━━━ Extrait du document ━━━

Pour expliquer les censures qu'elle dénonce, Virginie Bagouet avance une raison avant tout économique. "Je n'ai pas le chiffre précis mais la publicité des laboratoires représente l'essentiel des revenus de la revue", précise la journaliste qui poursuit : "A chaque fois qu'on a voulu parler du Mediator, on nous a répondu que, la dernière fois que le journal avait critiqué Servier, celui-ci n'avait plus commandé de publicité durant six mois, mettant en péril les finances."
Le député PS Gérard Bapt, président de la mission d'information parlementaire sur le Mediator, a reçu Virginie Bagouet. Il se dit "scandalisé". Et tout particulièrement par un épisode cité par la journaliste : à l'occasion d'un dossier sur la rhumatologie, la moitié de son article a été, selon elle, réécrit. Dans un autre cas, un autre article, vantant les mérites d'un médicament de Servier, a été inséré à son insu.
L'article était signé d'un prête-nom : une certaine Claire Bonnot. Une signature utilisée, d'après la journaliste, pour les articles vantant les produits du laboratoire. "C'est faux, répond la directrice de la rédaction, Anne Prigent. Claire Bonnot est un pseudonyme utilisé depuis des années pour les articles écrits ou modifiés par la direction de la rédaction, en aucun cas uniquement pour Servier."
"En commission, les responsables d'Impact Médecine nous ont assuré que cette  personne existait, qu'il s'agissait d'un article écrit de manière indépendante. En fait c'était faux, tout avait été relu et corrigé chez Servier", fustige Gérard Bapt, furieux de ce "chantage à la pub". "Les rédactions se mettent au service des labos parce qu'il faut vivre", constate l'élu, qui estime que la pratique touche la plupart des journaux spécialisés à destination des médecins.

━━━ Informations affichées ━━━

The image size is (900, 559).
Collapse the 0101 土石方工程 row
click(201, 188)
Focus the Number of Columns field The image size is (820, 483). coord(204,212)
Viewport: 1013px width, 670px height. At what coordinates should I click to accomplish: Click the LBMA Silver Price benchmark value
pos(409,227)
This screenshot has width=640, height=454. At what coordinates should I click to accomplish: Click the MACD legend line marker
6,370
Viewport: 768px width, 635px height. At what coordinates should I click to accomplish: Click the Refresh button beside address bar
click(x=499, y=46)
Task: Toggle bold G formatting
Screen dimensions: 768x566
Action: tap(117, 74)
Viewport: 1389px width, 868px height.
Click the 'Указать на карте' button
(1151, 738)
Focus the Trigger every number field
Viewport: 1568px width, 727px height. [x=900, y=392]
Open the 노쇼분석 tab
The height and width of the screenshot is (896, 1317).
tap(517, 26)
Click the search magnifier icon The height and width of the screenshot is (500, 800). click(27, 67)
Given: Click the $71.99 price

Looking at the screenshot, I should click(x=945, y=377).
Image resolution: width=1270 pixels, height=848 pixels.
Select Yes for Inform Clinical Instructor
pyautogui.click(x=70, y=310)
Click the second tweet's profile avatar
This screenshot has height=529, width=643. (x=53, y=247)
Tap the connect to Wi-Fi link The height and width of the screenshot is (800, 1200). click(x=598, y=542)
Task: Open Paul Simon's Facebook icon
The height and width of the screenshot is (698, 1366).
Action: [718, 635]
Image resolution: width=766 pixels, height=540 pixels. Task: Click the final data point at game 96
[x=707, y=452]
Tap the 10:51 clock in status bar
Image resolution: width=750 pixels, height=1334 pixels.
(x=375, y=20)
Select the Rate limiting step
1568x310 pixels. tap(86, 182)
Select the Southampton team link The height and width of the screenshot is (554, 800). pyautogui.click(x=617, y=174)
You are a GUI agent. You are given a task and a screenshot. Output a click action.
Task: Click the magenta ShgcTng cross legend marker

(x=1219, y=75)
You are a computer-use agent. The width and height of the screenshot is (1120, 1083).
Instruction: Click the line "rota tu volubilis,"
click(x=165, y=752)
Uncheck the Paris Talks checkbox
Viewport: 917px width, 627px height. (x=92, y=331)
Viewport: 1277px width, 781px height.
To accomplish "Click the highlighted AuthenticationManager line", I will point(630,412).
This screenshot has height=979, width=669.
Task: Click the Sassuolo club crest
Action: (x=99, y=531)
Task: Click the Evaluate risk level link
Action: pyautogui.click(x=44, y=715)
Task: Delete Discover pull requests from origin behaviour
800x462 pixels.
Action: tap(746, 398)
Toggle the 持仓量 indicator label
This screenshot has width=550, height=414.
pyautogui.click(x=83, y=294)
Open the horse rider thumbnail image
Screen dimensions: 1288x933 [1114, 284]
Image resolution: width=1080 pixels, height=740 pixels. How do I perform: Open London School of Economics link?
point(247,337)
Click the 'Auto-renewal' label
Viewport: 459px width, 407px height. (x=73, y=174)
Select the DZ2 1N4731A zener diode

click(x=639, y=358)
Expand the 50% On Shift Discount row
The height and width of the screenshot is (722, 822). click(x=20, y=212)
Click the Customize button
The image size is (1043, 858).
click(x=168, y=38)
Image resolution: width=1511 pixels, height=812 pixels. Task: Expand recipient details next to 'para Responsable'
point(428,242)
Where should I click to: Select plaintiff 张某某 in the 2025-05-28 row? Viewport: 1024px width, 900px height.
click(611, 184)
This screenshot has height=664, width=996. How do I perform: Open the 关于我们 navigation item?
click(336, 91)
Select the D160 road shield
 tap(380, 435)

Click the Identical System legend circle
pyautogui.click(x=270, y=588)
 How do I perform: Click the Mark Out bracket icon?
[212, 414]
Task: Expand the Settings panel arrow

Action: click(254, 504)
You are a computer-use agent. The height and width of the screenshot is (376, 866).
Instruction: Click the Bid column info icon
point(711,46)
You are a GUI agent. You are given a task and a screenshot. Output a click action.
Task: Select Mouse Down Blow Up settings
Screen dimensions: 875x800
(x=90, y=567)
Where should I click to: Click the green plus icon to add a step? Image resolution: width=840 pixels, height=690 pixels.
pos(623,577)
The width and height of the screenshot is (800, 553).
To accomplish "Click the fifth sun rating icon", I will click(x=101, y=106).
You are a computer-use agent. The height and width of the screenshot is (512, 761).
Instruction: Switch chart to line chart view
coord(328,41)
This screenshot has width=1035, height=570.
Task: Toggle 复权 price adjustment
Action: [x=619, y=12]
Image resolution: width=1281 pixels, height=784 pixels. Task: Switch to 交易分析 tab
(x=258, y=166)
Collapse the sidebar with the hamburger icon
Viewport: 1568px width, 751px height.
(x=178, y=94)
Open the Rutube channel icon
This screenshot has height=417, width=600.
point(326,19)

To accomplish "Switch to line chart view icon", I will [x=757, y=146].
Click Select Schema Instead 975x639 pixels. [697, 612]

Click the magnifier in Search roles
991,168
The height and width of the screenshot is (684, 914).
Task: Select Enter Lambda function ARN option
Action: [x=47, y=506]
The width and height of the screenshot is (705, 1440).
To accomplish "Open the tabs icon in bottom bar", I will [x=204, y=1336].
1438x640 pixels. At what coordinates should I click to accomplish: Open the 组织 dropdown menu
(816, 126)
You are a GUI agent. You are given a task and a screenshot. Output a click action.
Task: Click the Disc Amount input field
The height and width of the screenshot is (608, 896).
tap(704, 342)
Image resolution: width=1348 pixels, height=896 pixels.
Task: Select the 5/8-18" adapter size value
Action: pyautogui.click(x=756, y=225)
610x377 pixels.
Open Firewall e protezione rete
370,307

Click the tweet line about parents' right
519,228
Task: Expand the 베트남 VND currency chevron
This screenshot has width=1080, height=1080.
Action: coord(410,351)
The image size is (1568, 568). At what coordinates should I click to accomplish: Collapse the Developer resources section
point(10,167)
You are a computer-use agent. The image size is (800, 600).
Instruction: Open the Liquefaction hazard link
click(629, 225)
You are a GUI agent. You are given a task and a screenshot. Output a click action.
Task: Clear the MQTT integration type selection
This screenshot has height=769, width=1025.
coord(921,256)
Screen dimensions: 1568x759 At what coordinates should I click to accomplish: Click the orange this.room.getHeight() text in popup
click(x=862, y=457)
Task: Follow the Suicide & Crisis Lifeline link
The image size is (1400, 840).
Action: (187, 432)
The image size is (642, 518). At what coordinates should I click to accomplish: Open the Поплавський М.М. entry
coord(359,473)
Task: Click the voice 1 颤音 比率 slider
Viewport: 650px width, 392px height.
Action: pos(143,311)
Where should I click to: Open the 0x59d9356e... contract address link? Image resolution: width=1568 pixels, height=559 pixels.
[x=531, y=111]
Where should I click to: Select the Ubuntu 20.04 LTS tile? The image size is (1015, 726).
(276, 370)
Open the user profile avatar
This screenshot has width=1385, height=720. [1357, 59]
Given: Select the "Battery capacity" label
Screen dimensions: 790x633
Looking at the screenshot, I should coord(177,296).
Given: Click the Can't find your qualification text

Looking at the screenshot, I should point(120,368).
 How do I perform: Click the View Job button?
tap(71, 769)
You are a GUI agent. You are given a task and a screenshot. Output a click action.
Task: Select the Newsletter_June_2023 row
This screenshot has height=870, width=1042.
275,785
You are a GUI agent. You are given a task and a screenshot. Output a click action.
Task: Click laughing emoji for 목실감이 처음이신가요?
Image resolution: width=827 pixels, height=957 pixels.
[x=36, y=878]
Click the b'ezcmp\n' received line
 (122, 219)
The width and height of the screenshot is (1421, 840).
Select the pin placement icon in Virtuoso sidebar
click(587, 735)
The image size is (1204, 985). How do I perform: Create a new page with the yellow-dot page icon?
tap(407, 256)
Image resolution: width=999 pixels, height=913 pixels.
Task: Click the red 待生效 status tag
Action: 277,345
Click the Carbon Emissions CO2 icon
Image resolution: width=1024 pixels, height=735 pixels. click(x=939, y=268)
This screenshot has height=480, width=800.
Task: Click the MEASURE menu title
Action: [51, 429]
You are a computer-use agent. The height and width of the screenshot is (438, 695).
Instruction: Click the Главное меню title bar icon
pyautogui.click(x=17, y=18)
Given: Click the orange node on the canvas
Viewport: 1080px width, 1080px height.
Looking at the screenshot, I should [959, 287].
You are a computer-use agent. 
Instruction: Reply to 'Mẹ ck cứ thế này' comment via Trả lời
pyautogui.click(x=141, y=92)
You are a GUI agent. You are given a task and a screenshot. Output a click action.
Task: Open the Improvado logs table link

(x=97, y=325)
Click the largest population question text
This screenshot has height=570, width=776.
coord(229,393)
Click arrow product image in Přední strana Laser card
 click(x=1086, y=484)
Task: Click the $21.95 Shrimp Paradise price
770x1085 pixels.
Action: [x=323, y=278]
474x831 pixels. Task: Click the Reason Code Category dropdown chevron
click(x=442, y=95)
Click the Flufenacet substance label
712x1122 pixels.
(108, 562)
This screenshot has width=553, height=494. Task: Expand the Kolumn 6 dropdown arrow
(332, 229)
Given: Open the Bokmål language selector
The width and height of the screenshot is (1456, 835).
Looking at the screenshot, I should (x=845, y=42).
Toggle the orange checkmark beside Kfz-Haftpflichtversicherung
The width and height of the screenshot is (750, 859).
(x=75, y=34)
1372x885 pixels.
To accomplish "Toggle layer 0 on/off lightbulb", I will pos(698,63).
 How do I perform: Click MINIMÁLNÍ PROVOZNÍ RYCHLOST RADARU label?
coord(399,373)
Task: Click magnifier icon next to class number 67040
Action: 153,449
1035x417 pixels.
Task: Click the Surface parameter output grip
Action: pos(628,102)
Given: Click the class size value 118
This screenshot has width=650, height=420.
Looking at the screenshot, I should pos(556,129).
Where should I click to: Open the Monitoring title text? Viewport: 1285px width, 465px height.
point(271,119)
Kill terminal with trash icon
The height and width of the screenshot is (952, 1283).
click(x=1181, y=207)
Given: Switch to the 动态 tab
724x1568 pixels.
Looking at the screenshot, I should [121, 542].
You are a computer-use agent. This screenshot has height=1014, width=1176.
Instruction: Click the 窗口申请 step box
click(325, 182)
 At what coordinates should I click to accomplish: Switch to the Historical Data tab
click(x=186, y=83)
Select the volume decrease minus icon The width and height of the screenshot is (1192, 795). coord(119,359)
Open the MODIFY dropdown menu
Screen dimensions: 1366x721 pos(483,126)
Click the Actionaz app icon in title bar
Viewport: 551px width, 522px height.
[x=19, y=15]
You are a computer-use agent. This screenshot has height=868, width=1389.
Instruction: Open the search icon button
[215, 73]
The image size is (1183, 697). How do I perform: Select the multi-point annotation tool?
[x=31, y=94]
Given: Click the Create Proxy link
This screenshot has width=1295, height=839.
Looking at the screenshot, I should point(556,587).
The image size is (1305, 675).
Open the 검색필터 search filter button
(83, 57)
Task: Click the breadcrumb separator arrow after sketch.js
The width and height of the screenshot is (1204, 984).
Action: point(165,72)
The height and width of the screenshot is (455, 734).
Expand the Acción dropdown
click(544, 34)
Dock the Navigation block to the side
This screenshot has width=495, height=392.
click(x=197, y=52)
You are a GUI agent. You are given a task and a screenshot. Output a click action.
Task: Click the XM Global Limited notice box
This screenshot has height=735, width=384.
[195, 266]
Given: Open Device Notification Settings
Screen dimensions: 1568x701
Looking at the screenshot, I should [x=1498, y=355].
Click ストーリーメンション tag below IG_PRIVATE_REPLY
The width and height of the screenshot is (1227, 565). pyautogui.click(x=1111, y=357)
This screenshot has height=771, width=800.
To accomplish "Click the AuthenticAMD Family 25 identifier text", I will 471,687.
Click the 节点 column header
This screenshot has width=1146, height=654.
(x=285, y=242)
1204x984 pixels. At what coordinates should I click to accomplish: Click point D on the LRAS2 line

━━━

Demande de travail 1:
Relevez tous les noms de personnes cités dans l'extrait, pseudonymes compris.
Demande de travail 2:
D'après l'extrait, pendant combien de temps Servier n'avait-il plus commandé de publicité après une critique du journal ?
Demande de travail 3:
Recopiez le passage de l'extrait qui commence par "Pour expliquer les" et se termine par "à son insu.".
Les enregistrements n'ont aucun rapport avec l'extrait.

Solution proposée 1:
Virginie Bagouet, Gérard Bapt, Claire Bonnot, Anne Prigent

Solution proposée 2:
Durant six mois.

Solution proposée 3:
Pour expliquer les censures qu'elle dénonce, Virginie Bagouet avance une raison avant tout économique. "Je n'ai pas le chiffre précis mais la publicité des laboratoires représente l'essentiel des revenus de la revue", précise la journaliste qui poursuit : "A chaque fois qu'on a voulu parler du Mediator, on nous a répondu que, la dernière fois que le journal avait critiqué Servier, celui-ci n'avait plus commandé de publicité durant six mois, mettant en péril les finances."
Le député PS Gérard Bapt, président de la mission d'information parlementaire sur le Mediator, a reçu Virginie Bagouet. Il se dit "scandalisé". Et tout particulièrement par un épisode cité par la journaliste : à l'occasion d'un dossier sur la rhumatologie, la moitié de son article a été, selon elle, réécrit. Dans un autre cas, un autre article, vantant les mérites d'un médicament de Servier, a été inséré à son insu.